テレビ等で見る大麻開放に関する報道は、偏りがあると思うが正直いいイメージを持ちづらい。大麻利用を開放させたい背景となっている実際の意図は別として、一般に普及しているイメージは「いわゆるヒッピー達が娯楽目的で吸いたいがために医療目的を盾に騒いでいて、言動にも不安をおぼえる。」というものだ。そのため、周囲に大麻合法化について意見を求めることを躊躇ってしまう人は多い。

「健康的に年を重ねる」世論調査

アメリカでの大麻のイメージ
アメリカでの大麻のイメージ
フリー素材のぱくたそ

日本では大麻合法化についてのイメージ調査が実施されるステージにはまだ無いと思うが、連邦レベルと州レベルで合法性についてのスタンスに相違があるアメリカで興味深い調査結果が発表された。

ミシガン大学主催のNational Poll on Healthy Aging(「健康的に年を重ねる」世論調査)において4月に「中高年層(50~80歳)の医療大麻についての意識」という内容の調査結果が発表された。

医者が薦めるなら許容できるし、さらに調査されるべき-

この調査内容は必ずしもネガティブなイメージではない。むしろ積極的に「いいものなのであれば取り込みたい」というアメリカならではの実利的な、ポジティブな姿勢がうかがえる。いくつかの項目について詳細にデータを見てみよう。

大麻の効能について

31%が確実に鎮痛効果があると答え、38%がおそらく効果があると答えた。27%はよくわからないと答え、4%は効果が無いだろうと答えた。
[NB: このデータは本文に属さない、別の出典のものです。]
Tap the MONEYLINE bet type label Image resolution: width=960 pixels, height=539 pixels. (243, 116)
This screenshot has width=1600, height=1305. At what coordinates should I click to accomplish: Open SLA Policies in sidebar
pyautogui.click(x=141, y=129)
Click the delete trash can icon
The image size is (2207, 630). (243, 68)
仮に大麻で和らげることができるような病を患った場合、医者に大麻の処方を打診するか

44%が確実に大麻の処方を打診すると答え、26%が多分打診する、17%がわからない、13%がいいえの回答となった。

政府の取組みについて

64%が政府は大麻の効果について予算を設け調査すべきだと回答している。

摂取に対しては前向きである

この調査で、きちんと影響が調査されかつ医者監督の元コントロールされた環境であれば、中高年層は大麻利用に対して前向きであると言えることが判明したのではないだろうか。

CNNの医療担当記者のチーフでもあるSanjay Gupta(サンジェイ・グプタ)博士に関する記事でも書いたとおり、アメリカにおいて大麻及び関連する精製物は連邦レベルではスケジュールI物質の指定を受けており、そもそも研究さえ満足に出来ない状況だ。

一方で州単位で医療・娯楽目的で開放されており、実体験に基づいた効果について注目が高まっているという事実もある。その動きは当然国民の目にも影響があり、「連邦で違法=悪いものに違いない」という先入観は薄れつつある。

今後研究と同時に法制度も改正され、実態に合わせた開放が進むことを望む。